Local documentation
EsiRS
EsiRS was (or rather the two initial computers, Rossini and Schubert, were) acquired to meet the needs of scientists at the University of Montreal working on the numerical simulation of large problems. Problems being attacked are diverse, ranging from the hydrodynamic modelling of stars to the quantum mechanical simulation of complex problems in biochemistry and surface catalysis. Funds for the purchase of these machines were provided half by Computer Services at the University of Montreal and half through the funding of a major equipment grant from the Natural Sciences and Engineering Research Council (NSERC) of Canada.
Rossini and Schubert were installed in 1996. Additional memory was added in June of 1997 thanks to a second grant from the Natural Sciences and Engineering Research Council (NSERC) of Canada. At that time, each machine consisted of an 8 CPU SGI R10000 PowerChallenge and each currently has 2 GB of memory. The two computers were connected by a HiPPI link.
In December of 1998, Rossini and Schubert were unified into a single machine, EsiRS.ESI , with 16 CPUs and 4 GB of memory.
Policy
EsiRS is intended as a batch machine for heavy duty number crunching, ultimately using parallelized code. For this reason, users must submit their jobs through the installed Network Queueing System (NQS) software. Access to EsiRS is restricted to those who have obtained permission from the controlling committee. Network Queuing System (NQS)

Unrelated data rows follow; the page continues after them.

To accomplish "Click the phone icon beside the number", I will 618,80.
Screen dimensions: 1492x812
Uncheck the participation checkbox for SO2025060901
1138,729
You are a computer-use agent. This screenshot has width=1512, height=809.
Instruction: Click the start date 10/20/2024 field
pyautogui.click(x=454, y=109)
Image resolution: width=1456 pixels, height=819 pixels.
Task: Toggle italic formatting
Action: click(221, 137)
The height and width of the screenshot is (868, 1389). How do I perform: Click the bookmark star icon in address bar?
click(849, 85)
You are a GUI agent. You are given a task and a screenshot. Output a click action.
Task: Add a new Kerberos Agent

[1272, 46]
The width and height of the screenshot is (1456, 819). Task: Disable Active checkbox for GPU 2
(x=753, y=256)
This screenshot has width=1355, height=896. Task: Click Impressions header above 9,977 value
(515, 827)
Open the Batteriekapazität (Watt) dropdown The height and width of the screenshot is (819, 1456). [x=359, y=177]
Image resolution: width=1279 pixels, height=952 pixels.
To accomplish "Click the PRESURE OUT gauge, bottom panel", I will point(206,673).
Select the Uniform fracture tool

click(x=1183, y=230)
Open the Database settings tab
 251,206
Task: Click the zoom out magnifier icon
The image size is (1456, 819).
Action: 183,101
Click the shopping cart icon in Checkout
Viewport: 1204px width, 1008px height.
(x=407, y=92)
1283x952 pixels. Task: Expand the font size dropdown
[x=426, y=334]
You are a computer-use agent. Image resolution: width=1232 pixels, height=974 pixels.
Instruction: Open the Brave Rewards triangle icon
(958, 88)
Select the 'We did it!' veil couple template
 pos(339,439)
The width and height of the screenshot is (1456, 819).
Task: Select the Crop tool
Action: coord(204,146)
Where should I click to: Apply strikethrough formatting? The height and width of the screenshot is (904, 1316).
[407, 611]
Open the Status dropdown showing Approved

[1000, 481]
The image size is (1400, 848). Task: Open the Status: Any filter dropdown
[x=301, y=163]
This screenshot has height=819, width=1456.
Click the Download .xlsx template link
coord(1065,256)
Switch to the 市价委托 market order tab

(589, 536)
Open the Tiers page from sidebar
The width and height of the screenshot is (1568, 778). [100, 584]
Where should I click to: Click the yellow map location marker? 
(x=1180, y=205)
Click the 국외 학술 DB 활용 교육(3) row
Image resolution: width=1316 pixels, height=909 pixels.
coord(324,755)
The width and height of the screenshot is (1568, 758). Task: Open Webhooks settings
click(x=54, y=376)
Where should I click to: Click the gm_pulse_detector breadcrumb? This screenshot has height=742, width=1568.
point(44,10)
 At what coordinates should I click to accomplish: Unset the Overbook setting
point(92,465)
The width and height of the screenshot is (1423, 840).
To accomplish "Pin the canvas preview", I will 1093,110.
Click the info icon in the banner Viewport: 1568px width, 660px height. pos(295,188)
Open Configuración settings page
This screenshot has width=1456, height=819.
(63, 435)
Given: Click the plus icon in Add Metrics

Interactive and background jobs are strongly discouraged on EsiRS. Instead jobs should be submitted in batch mode via NQS. The construction of NQS scripts and use of NQS commands is described on a separate page, can a description of our local NQS queues.
Configuration
EsiRS is part of the ESI network which involves several different batch machines. Files systems from the different batch machines are shared by remote mounting. A system of softlinks creates “universal” (i.e. machine-independent) names for these remote mounted file systems which, when correctly used, means that NQS scripts for one machine will run correctly with little if any modification on other ESI batch machines. These universal names are described on a separate page.
Since it is important that jobs run on the batch machines maximize performance and since performance is lost by transfering files across disk boundaries, it is important to follow a standard operating procedure.
Compiling for parallel execution
When compiling code modules for parallel execution on EsiRS, the following minimum options are necessary, in both C and FORTRAN: -mp -mips4. Top performance will usually result only after serious fine tuning, which may may require the use of many extra options. In particular, the user should make sure that his/her code is already performing well in scalar mode before attempting to use parallelization. Have a good look at the various -WK options for this purpose; for example, IEEE compliant arithmetics can be very costly, and the option -WK,-r=3 can be used to turn it off (other equivalent forms for this option are -OPT:IEEE_arithmetic=3 or -OPT:roundoff=3 ).
The compile options -pfa of f77 and -pca of cc invoke a preprocessor which can do a bit of fine grain parallelization automatically. It is not essential in the initial stages of parallelizing a serial program but can be useful. Since these options can be costly, they are only recommended as part of an initial analysis. The code produced by the preprocessors may be saved and thus form the base for further work in parallelizing and optimizing the code.
Documentation
There exists an excellent textbook describing the language, tools and libraries needed for parallelizing on SGI computers: it is Practical Parallel Programming, by Barr E. Bauer, Academic Press, 1992. ISBN 0-12-082810-3
The official documentation on current SGI parallel FORTRAN or parallel C languages and libraries is available online with the help of SGI’s documentation browser insight.
To use insight, set your DISPLAY environment variable (on Schubert or Rossini) to the address of your diplay (e.g., the internet address of your workstation followed by :0 or :0.0), then run insight. For this to work, your workstation must allow the machine running insight to write to your terminal; under the X11 windowing system, you may have to execute the following command: xhost + > /dev/null on your workstation to allow it.
FORTRAN programmers should checkout (with insight) Chapter 5 of The FORTRAN Programmer’s Guide. Documentation about pfa may be found in the “book” POWER Fortran Accelerator User’s Guide. C programmers should check out the “book” IRIS Power C User’s Guide.
Known Bugs
A bug had been found in an earlier version of the fortran compiler in the functions for handling complex numbers. This has now been fixed.
Message Passing Interface (MPI)
We have developed some experience with mpi, SGI’s proprietary implementation of MPI. The MPIview program allows the user to follow interactively the execution of programs using mpi. For additional information,
- The MPI Forum is an open group with representatives from many organizations that define and maintain the MPI standard.
- MPI: The Complete Reference, an on-line book about MPI.
- Mathematics and Computer Science Division of the Argonne National Lab page on MPI
- LAM/MPI, vendor for an environment for parallel computing across a heterogeneous network.
Note also that MPI users are now required to use the “-miser” option in conjunction with mpirun, whenever submitting to NQS. This forces the use of standard UNIX forking mechanisms (as opposed to SGI’s array services), which is necessary for proper NQS accounting.